As you can see in the result below. R squared is around 29% and Accuracy is around 62%.

This result shows that the model explains low of the variability of the response data around its mean and therefore, show that this is not an accurate representation of the correlation between the two feature variables. However, a low R-squared does not necessarily indicate that the model is bad because R-squared cannot determine whether the coefficient estimates and predictions are biased. The 911 dispatch data involves human behaviors which are simply hard to predict.
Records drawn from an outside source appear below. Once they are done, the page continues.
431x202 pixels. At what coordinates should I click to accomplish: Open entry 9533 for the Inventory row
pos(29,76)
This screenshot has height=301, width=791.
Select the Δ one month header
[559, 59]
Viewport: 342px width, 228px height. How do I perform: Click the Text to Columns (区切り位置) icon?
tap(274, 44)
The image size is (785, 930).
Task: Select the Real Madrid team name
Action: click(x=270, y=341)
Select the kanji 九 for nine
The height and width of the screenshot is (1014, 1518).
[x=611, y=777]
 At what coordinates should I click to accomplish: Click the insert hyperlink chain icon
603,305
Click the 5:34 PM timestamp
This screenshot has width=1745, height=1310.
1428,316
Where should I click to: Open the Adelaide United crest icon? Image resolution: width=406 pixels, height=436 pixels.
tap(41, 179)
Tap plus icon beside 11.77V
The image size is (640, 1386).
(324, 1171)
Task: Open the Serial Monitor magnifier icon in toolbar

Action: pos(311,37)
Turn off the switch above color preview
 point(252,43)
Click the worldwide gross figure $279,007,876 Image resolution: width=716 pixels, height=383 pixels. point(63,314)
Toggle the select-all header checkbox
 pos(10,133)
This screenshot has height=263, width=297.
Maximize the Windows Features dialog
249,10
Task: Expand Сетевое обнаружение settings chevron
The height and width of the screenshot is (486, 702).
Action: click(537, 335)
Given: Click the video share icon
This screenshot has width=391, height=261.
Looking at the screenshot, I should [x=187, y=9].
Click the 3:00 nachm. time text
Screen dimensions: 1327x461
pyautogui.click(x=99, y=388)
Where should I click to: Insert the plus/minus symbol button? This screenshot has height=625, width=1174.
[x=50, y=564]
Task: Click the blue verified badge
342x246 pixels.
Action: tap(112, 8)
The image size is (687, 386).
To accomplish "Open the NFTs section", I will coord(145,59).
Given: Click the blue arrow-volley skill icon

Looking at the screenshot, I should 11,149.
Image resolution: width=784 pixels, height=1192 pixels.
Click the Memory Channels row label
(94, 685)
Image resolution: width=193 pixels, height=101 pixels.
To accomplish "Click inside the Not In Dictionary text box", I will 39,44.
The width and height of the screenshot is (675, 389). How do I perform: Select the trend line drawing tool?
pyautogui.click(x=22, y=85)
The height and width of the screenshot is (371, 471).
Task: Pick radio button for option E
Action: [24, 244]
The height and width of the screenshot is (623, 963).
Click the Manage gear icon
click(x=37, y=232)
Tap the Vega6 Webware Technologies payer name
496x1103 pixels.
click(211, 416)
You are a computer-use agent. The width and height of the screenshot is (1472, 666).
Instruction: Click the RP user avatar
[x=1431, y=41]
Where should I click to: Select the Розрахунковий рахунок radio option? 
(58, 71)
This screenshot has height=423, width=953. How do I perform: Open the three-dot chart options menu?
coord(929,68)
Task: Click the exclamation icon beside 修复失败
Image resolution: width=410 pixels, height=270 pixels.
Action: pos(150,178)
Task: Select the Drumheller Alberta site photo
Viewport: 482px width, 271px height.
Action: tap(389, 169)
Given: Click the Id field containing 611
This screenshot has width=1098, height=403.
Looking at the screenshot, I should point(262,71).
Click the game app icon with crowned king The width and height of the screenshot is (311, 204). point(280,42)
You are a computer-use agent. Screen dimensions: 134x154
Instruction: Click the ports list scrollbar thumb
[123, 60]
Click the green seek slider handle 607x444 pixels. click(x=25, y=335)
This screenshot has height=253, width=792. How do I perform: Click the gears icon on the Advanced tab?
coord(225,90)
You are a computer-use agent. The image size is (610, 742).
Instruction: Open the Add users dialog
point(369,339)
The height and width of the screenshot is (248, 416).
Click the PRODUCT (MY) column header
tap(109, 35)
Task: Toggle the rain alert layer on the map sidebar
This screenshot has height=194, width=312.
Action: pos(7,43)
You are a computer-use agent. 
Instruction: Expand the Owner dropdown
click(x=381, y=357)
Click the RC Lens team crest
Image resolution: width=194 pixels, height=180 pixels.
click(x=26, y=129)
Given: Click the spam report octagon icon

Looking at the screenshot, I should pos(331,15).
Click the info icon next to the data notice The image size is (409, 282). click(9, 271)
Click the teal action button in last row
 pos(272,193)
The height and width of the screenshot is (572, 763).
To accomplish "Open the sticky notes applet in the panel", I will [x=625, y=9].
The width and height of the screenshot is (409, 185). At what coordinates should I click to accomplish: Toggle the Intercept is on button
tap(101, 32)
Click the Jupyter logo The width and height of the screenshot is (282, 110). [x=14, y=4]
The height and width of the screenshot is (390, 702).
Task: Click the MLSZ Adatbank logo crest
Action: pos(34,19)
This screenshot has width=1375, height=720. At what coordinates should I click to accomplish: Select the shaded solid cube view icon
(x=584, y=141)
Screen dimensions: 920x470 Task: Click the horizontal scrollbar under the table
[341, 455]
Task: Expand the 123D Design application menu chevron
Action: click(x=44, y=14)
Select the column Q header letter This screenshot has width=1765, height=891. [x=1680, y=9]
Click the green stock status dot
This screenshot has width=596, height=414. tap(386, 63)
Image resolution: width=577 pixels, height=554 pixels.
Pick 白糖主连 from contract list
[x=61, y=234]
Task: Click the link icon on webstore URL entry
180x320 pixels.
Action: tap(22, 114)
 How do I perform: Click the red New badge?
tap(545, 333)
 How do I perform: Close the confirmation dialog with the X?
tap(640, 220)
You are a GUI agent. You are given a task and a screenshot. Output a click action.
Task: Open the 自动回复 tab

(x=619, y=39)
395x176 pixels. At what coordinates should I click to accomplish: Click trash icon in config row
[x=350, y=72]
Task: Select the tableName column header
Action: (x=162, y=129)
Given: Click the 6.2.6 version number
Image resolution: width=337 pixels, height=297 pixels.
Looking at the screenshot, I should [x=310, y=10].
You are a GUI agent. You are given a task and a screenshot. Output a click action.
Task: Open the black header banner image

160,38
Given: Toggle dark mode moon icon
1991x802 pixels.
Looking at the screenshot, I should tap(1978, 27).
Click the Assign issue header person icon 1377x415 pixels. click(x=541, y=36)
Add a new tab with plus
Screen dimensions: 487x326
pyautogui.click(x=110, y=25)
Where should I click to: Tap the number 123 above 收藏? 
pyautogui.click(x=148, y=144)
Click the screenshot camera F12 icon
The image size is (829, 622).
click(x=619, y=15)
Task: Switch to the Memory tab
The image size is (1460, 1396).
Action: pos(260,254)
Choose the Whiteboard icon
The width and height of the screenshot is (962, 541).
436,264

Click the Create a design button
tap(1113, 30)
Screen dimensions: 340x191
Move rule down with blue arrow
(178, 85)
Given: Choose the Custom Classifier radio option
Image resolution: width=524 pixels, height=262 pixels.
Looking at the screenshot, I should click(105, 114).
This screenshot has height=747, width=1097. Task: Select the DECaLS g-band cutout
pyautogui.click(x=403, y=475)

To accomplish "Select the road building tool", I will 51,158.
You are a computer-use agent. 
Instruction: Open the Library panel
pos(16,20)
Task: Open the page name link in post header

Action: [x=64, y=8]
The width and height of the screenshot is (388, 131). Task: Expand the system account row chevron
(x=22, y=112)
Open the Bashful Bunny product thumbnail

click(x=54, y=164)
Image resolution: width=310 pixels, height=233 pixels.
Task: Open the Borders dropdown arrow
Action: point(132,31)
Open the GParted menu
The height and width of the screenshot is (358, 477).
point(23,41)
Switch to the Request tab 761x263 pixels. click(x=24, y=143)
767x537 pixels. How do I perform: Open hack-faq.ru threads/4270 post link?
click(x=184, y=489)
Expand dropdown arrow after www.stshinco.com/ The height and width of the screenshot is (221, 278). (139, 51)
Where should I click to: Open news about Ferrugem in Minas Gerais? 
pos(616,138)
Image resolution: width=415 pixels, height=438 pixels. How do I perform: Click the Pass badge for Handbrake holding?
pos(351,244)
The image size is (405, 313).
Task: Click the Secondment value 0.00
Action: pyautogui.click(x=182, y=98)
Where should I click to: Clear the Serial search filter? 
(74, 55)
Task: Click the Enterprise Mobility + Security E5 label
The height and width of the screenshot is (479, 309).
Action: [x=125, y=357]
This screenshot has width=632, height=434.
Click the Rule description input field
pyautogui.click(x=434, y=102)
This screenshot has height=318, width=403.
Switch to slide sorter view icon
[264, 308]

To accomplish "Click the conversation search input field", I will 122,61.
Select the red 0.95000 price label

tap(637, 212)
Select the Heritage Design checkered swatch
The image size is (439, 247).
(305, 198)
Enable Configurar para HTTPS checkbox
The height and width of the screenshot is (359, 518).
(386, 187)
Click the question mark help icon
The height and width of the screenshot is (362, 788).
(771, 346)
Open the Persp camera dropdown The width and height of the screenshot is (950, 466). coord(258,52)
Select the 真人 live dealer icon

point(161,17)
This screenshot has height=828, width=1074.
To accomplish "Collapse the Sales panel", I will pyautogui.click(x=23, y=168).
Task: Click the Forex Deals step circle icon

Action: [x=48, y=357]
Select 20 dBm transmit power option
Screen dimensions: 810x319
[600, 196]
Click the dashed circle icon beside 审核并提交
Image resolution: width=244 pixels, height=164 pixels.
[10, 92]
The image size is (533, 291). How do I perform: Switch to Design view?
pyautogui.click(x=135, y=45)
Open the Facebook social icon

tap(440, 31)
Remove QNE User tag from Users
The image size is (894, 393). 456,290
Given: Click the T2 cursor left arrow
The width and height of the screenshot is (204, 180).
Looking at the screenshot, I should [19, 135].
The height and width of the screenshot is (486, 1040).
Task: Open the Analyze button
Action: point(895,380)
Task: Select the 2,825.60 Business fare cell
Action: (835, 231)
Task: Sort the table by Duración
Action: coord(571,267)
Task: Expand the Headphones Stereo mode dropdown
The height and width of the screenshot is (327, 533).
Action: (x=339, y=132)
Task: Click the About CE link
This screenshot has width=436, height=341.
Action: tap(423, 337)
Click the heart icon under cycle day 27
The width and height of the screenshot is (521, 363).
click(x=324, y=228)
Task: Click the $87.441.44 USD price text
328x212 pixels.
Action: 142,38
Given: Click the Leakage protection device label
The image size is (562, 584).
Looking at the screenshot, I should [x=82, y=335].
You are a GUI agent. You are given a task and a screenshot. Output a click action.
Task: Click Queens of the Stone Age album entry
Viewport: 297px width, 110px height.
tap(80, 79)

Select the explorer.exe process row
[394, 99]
Consequently, although we can see some correlation from this dataset, I do have to agree with the result that it is not an accurate representation of the correlation between the two feature variables. A different set of data and a different data sample size will likely demonstrate a better correlation and prediction.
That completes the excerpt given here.